* [Travail à faire]
A: Recopiez le passage du texte fourni allant de « Quand la chancellerie » à « encourt la nullité. ».
B: Pouvez-vous résumer le texte fourni en deux phrases ?
C: Les affirmations suivantes s'accordent-elles avec le texte fourni ? Répondez par oui ou par non en citant mot pour mot les termes décisifs du texte. (i) Les deux arrêts évoqués ont été rendus contre la France. (ii) L'alerte a été donnée par lettres ou sur les ondes. (iii) Le second arrêt a été rendu en 2010.

* [Texte fourni]
Quand la chancellerie ment aux parlementaires

Au cours de l’année 2009, j’ai alerté mes confrères, tous les parlementaires et l’opinion publique en m’exprimant par lettres ou sur les ondes sur l’irrégularité des gardes-à-vue à la française contraires aux critères définis par la Cour européenne des droits de l’homme de Strasbourg.

Deux arrêts rendus le 27 novembre 2008 et le 13 octobre 2009 par elle contre la Turquie ont été l’occasion de dire clairement qu’un jugement de condamnation qui se fonde sur les seules déclarations incriminantes faites par un gardé-à-vue sans l’assistance d’un avocat viole les règles du procès juste et équitable et encourt la nullité.

Relevés de localisation de mots et d'éléments:
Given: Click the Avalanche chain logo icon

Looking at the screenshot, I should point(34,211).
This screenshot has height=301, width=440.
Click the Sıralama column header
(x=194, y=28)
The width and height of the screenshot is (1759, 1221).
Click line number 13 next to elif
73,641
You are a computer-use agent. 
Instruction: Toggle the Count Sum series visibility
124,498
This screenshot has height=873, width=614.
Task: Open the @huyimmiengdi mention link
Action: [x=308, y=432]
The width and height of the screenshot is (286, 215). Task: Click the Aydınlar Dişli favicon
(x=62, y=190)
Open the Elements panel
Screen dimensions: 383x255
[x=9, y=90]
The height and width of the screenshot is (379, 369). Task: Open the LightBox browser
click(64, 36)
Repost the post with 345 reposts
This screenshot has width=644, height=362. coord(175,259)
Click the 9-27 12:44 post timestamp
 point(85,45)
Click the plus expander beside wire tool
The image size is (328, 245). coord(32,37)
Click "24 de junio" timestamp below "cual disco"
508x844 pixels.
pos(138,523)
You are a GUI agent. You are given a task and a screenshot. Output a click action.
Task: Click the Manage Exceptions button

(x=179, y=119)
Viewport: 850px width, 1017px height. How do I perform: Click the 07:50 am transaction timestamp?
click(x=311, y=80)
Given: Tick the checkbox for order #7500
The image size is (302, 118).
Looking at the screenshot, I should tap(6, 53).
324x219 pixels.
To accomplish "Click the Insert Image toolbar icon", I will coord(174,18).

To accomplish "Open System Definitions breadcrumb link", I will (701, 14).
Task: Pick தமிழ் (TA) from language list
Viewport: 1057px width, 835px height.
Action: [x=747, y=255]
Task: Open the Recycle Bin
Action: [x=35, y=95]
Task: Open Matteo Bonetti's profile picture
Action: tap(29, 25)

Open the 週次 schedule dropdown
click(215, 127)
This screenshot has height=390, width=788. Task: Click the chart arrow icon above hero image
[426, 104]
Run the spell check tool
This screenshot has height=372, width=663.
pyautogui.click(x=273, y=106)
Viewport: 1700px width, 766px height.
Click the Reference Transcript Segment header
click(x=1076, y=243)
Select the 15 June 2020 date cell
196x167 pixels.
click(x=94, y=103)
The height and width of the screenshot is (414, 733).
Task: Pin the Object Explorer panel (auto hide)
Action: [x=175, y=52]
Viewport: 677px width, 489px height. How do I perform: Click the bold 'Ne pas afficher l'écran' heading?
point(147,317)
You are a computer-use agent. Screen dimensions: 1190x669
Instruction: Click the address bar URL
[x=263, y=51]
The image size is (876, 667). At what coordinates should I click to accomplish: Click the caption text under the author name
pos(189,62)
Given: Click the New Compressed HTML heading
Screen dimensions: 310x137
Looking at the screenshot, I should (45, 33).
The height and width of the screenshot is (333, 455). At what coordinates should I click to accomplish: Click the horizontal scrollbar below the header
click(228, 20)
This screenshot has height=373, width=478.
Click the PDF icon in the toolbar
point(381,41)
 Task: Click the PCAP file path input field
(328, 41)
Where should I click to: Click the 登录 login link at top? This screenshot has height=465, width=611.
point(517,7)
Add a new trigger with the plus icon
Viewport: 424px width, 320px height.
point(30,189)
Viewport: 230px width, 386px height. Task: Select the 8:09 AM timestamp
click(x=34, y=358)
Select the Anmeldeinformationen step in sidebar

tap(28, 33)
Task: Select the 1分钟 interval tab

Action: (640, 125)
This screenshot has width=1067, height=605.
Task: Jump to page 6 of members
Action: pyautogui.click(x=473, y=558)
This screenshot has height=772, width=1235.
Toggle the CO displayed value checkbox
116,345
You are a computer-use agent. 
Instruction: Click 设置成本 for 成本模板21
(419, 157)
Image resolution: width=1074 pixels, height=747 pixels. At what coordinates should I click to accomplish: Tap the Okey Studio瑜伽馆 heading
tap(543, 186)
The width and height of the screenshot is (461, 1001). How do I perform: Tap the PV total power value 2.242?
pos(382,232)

* [Résultats de l'exercice]
A:
Quand la chancellerie ment aux parlementaires

Au cours de l’année 2009, j’ai alerté mes confrères, tous les parlementaires et l’opinion publique en m’exprimant par lettres ou sur les ondes sur l’irrégularité des gardes-à-vue à la française contraires aux critères définis par la Cour européenne des droits de l’homme de Strasbourg.

Deux arrêts rendus le 27 novembre 2008 et le 13 octobre 2009 par elle contre la Turquie ont été l’occasion de dire clairement qu’un jugement de condamnation qui se fonde sur les seules déclarations incriminantes faites par un gardé-à-vue sans l’assistance d’un avocat viole les règles du procès juste et équitable et encourt la nullité.

B: Au cours de l'année 2009, des confrères, tous les parlementaires et l'opinion publique ont été alertés, par lettres ou sur les ondes, de l'irrégularité des gardes-à-vue à la française, contraires aux critères de la Cour européenne des droits de l'homme de Strasbourg. Dans deux arrêts rendus contre la Turquie le 27 novembre 2008 et le 13 octobre 2009, cette Cour a dit clairement qu'une condamnation fondée sur les seules déclarations incriminantes d'un gardé-à-vue sans l'assistance d'un avocat viole les règles du procès juste et équitable et encourt la nullité.

C:
(i) Non : « contre la Turquie ».
(ii) Oui : « en m’exprimant par lettres ou sur les ondes ».
(iii) Non : « le 13 octobre 2009 ».